Records of locating words and elements:
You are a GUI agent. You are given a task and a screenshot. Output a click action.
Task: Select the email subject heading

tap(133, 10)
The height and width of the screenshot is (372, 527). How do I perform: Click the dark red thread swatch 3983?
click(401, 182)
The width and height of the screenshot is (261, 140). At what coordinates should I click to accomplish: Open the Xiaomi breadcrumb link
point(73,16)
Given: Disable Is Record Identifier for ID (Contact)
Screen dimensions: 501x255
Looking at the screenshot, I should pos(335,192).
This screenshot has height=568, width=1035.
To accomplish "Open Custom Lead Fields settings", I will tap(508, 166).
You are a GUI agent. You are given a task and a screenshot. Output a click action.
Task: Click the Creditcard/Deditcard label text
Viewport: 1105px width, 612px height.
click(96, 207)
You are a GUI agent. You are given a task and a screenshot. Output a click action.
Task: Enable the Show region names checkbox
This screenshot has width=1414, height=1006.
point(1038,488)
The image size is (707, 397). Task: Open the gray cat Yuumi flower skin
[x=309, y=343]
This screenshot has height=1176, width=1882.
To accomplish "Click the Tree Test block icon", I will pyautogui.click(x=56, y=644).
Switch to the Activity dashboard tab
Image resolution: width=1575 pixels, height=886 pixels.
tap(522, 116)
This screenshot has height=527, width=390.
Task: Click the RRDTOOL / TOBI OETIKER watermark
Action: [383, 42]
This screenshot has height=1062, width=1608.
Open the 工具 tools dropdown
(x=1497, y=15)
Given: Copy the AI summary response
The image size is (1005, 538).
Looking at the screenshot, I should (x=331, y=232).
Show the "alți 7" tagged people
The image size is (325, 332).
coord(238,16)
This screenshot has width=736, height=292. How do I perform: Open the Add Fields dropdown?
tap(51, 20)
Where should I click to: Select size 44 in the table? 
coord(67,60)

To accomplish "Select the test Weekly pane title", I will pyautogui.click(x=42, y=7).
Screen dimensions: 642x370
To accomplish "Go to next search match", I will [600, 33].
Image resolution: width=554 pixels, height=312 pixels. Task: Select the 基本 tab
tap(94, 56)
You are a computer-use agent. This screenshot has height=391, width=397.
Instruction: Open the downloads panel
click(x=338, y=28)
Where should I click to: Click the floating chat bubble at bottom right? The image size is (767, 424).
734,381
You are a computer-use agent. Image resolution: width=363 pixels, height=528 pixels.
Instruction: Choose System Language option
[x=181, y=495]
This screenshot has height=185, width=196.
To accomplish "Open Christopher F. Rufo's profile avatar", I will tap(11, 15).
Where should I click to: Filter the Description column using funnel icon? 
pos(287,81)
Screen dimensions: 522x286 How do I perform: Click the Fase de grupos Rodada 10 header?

GIVEN TASK:
Reproduce every line of the records above word for word, changing nothing.

ANSWER TO THE EXERCISE:
You are a GUI agent. You are given a task and a screenshot. Output a click action.
Task: Select the email subject heading

tap(133, 10)
The height and width of the screenshot is (372, 527). How do I perform: Click the dark red thread swatch 3983?
click(401, 182)
The width and height of the screenshot is (261, 140). At what coordinates should I click to accomplish: Open the Xiaomi breadcrumb link
point(73,16)
Given: Disable Is Record Identifier for ID (Contact)
Screen dimensions: 501x255
Looking at the screenshot, I should pos(335,192).
This screenshot has height=568, width=1035.
To accomplish "Open Custom Lead Fields settings", I will tap(508, 166).
You are a GUI agent. You are given a task and a screenshot. Output a click action.
Task: Click the Creditcard/Deditcard label text
Viewport: 1105px width, 612px height.
click(96, 207)
You are a GUI agent. You are given a task and a screenshot. Output a click action.
Task: Enable the Show region names checkbox
This screenshot has width=1414, height=1006.
point(1038,488)
The image size is (707, 397). Task: Open the gray cat Yuumi flower skin
[x=309, y=343]
This screenshot has height=1176, width=1882.
To accomplish "Click the Tree Test block icon", I will pyautogui.click(x=56, y=644).
Switch to the Activity dashboard tab
Image resolution: width=1575 pixels, height=886 pixels.
tap(522, 116)
This screenshot has height=527, width=390.
Task: Click the RRDTOOL / TOBI OETIKER watermark
Action: [383, 42]
This screenshot has height=1062, width=1608.
Open the 工具 tools dropdown
(x=1497, y=15)
Given: Copy the AI summary response
The image size is (1005, 538).
Looking at the screenshot, I should (x=331, y=232).
Show the "alți 7" tagged people
The image size is (325, 332).
coord(238,16)
This screenshot has width=736, height=292. How do I perform: Open the Add Fields dropdown?
tap(51, 20)
Where should I click to: Select size 44 in the table? 
coord(67,60)

To accomplish "Select the test Weekly pane title", I will pyautogui.click(x=42, y=7).
Screen dimensions: 642x370
To accomplish "Go to next search match", I will [600, 33].
Image resolution: width=554 pixels, height=312 pixels. Task: Select the 基本 tab
tap(94, 56)
You are a computer-use agent. This screenshot has height=391, width=397.
Instruction: Open the downloads panel
click(x=338, y=28)
Where should I click to: Click the floating chat bubble at bottom right? The image size is (767, 424).
734,381
You are a computer-use agent. Image resolution: width=363 pixels, height=528 pixels.
Instruction: Choose System Language option
[x=181, y=495]
This screenshot has height=185, width=196.
To accomplish "Open Christopher F. Rufo's profile avatar", I will tap(11, 15).
Where should I click to: Filter the Description column using funnel icon? 
pos(287,81)
Screen dimensions: 522x286 How do I perform: Click the Fase de grupos Rodada 10 header?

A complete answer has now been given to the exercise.